We stayed for three days, going into town a couple of times to take care of shopping, etc.  It’s a nice place with a small town feel, but filled with friendly voices and things to check out.  Here we found the yummy Kubu Cafe for lunch (internet!!!), right next to the great Kubu Crafts, where they had some really lovely textiles we drooled over.  There were beautiful things, but just not quite the right ones.  We asked, and found that there is another store, in Lusaka — we will carry the search onward with us.  

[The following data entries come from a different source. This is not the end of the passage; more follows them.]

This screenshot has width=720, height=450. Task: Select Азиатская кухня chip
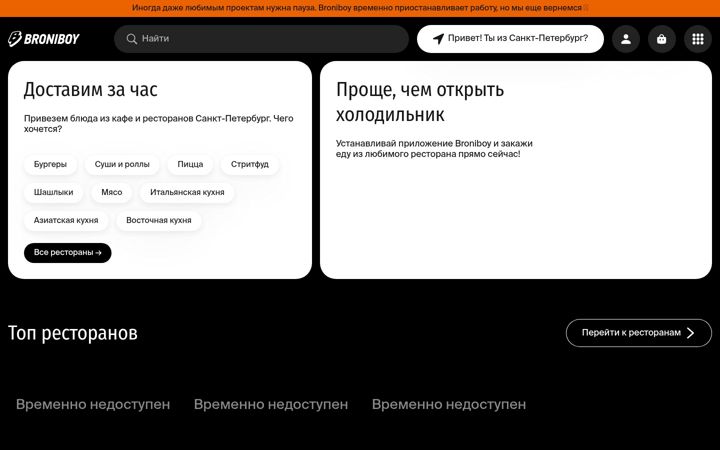pyautogui.click(x=66, y=220)
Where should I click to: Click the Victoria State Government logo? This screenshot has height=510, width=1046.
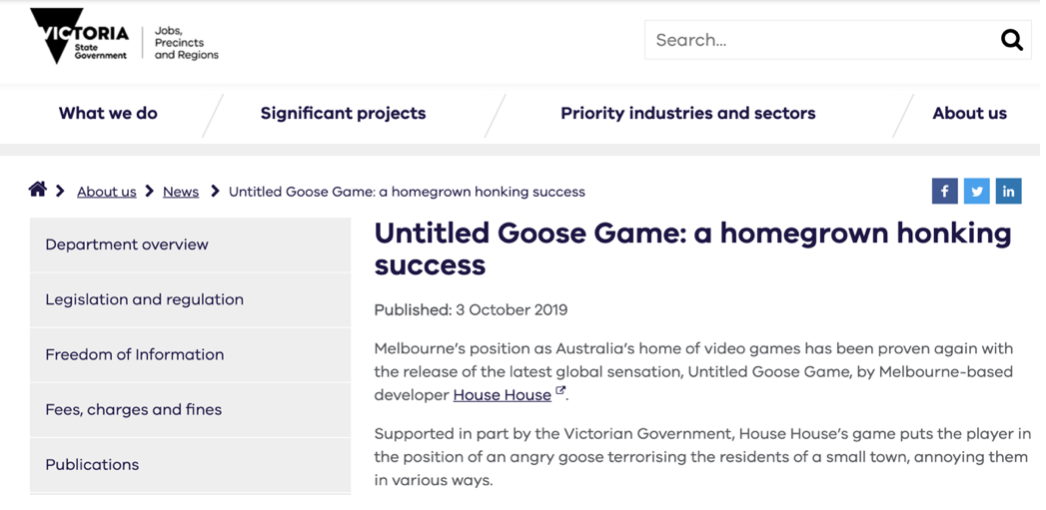(x=79, y=36)
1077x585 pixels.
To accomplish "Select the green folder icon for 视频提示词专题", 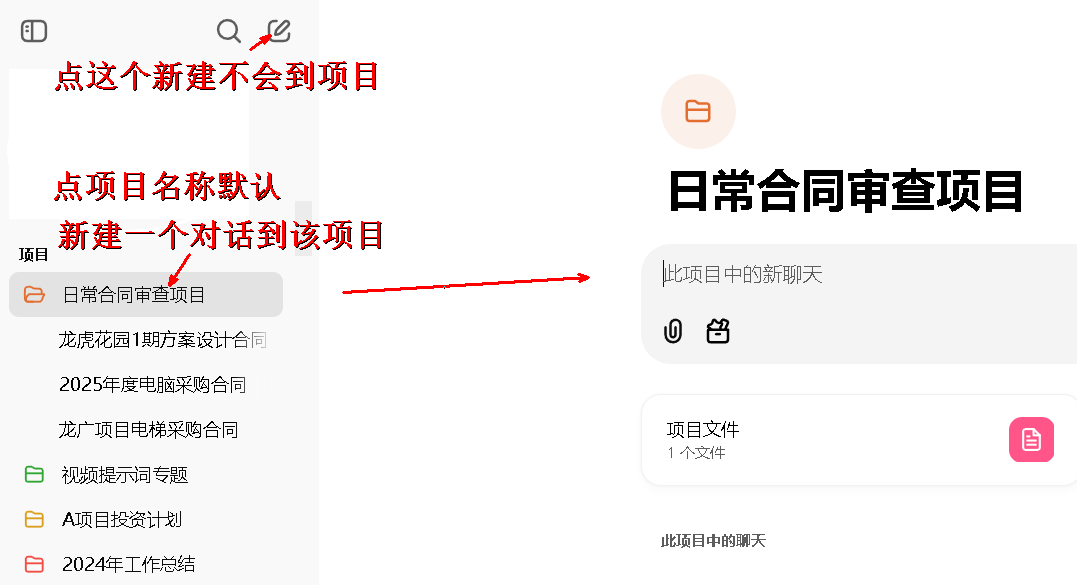I will pos(34,474).
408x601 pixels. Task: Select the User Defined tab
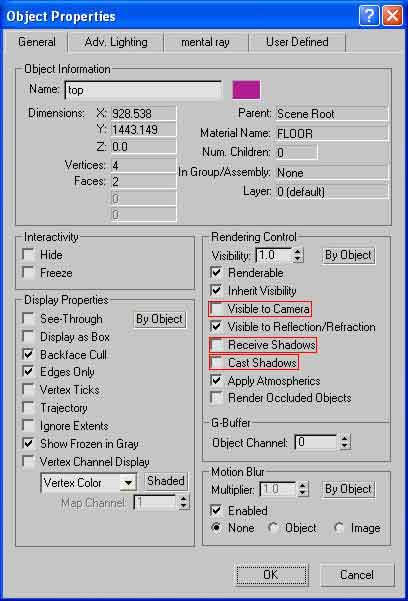pyautogui.click(x=297, y=42)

We had a very nice morning at the Falls, not far down the road from where we were staying.  We aren’t planning to see the Falls from the Zimbabwe side right now (maybe later).  So this might be our one shot at it.  It actually was lots of fun although Victoria Falls is notoriously difficult to photograph.  We knew that going in so weren’t disappointed by the reality.  The big problem is that you are so close to these massive falls an overall view is really impossible, and then of course there is all the mist.  We managed to get up fairly early, in order to see the waterfall before the glaring sun would be staring us in the face, which is another difficulty for photographers.  There definitely was plenty of water and mist; we walked the various viewpoints, got quite wet at times, enjoyed a lovely rainbow, kept respectful distance from the baboons sharing the walkway, and poked around a bit in the curio shops looking for stickers — our souvenirs of choice.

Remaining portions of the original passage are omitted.